In September 2006, the SEC staff issued Staff Accounting Bulletin 108 (SAB 108), which provides interpretive guidance on how the effects of the carryover or reversal of prior year misstatements should be considered in quantifying a current year misstatement. SAB 108 requires the use of both the “iron curtain” and “rollover” approach in quantifying the materiality of misstatements. SAB 108 provides transitional guidance for the correction of errors in prior periods. SAB 108 is effective no later than the Company’s fiscal year ending April 30, 2007. The Company is currently evaluating the impact, if any, that SAB 108 will have on its consolidated financial statements.
In September 2006, the FASB issued FASB Statement No. 157, “Fair Value Measurements” (SFAS 157), which defines fair value, establishes a framework for measuring fair value in generally accepted accounting principles, and expands disclosures about fair value measurements. SFAS 157 is effective for the Company in the beginning of the Company’s 2009 fiscal year. The Company is currently evaluating the impact, if any, that SFAS 157 will have on its consolidated financial statements.
Item 3. Quantitative and Qualitative Disclosure about Market Risk
There have been no material changes in reported market risks faced by the Company since April 30, 2006.
Interest Rate Risk. The Company’s exposure to market risk for changes in interest rates relates primarily to its investment portfolio. The Company mitigates its risk by diversifying its investments among securities and limits the amount of credit exposure to any one issuer. The Company does not hedge any interest rate exposures. The portfolio includes only marketable securities with active secondary or resale markets to ensure portfolio liquidity.

**DATASET ROWS**
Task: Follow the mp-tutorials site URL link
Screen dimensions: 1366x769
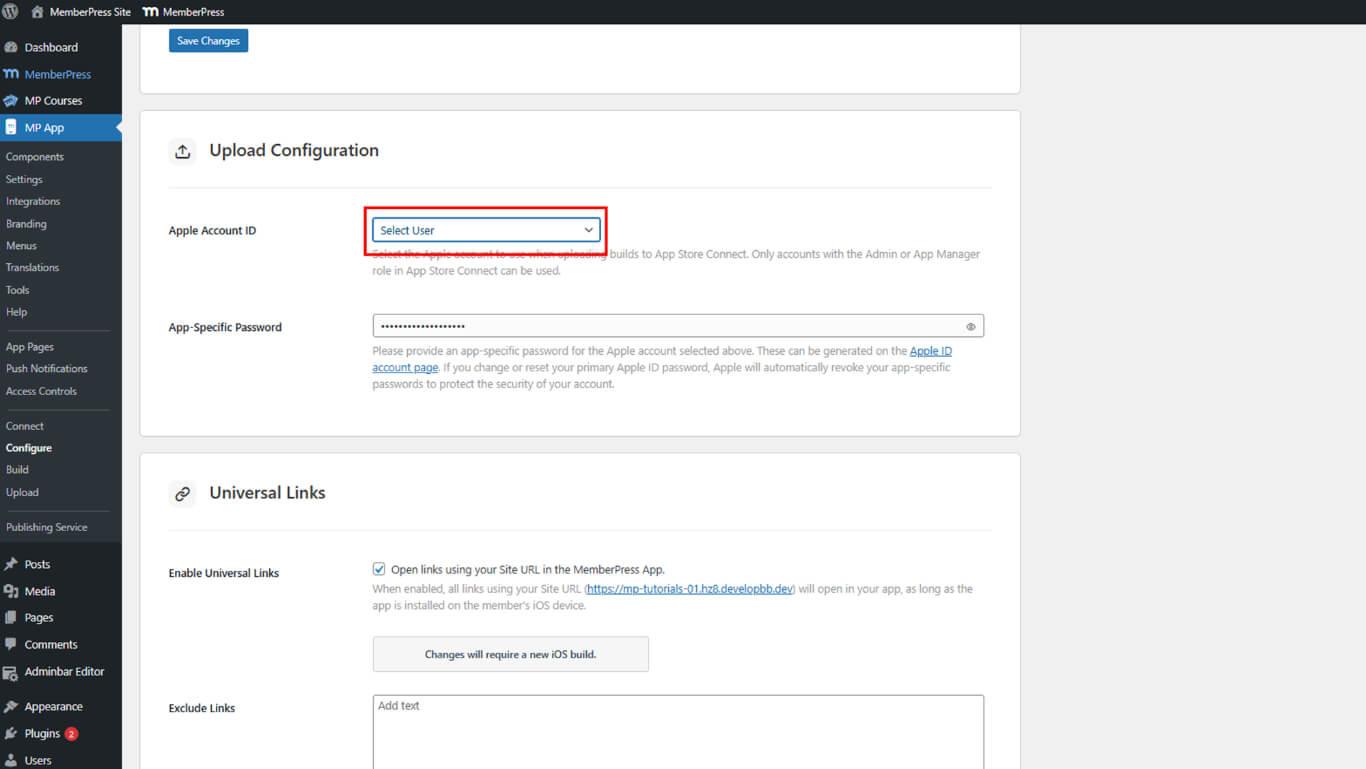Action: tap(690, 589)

--

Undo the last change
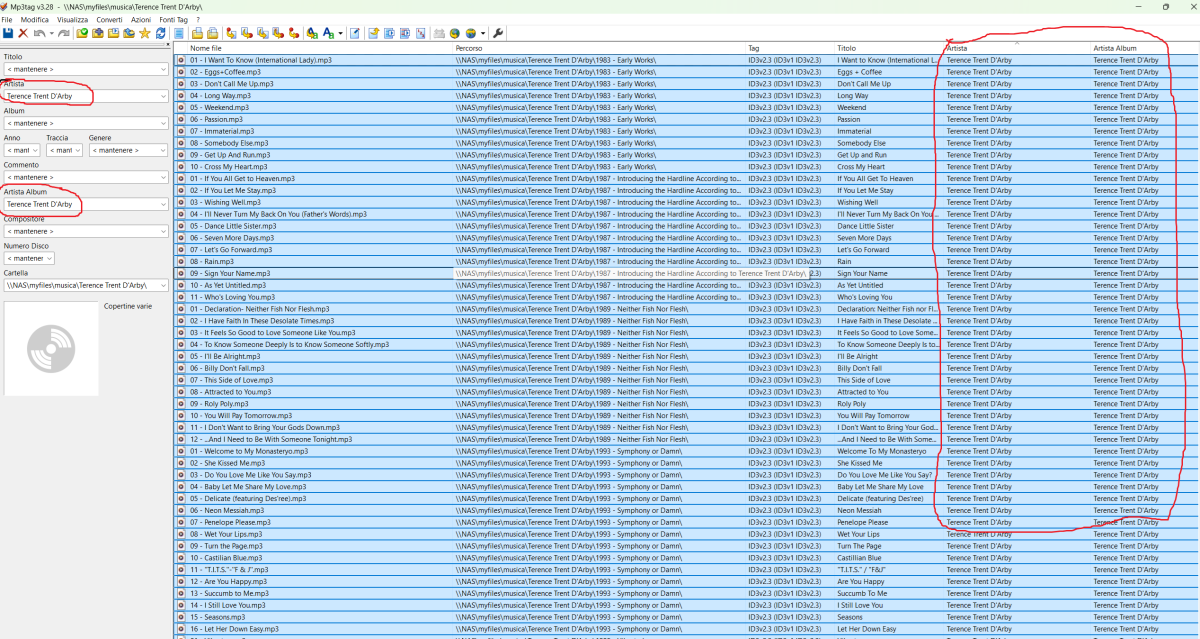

**GIVEN REQUEST 1**
Print the passage of the financial disclosure excerpt starting at "In September 2006, the FASB" and ending at "157 will have on its consolidated financial statements.".
**GIVEN REQUEST 2**
According to the financial disclosure excerpt, what does SFAS 157 do? List every action.

**TASK RESULT 1**
In September 2006, the FASB issued FASB Statement No. 157, “Fair Value Measurements” (SFAS 157), which defines fair value, establishes a framework for measuring fair value in generally accepted accounting principles, and expands disclosures about fair value measurements. SFAS 157 is effective for the Company in the beginning of the Company’s 2009 fiscal year. The Company is currently evaluating the impact, if any, that SFAS 157 will have on its consolidated financial statements.

**TASK RESULT 2**
- Defines fair value
- Establishes a framework for measuring fair value in generally accepted accounting principles
- Expands disclosures about fair value measurements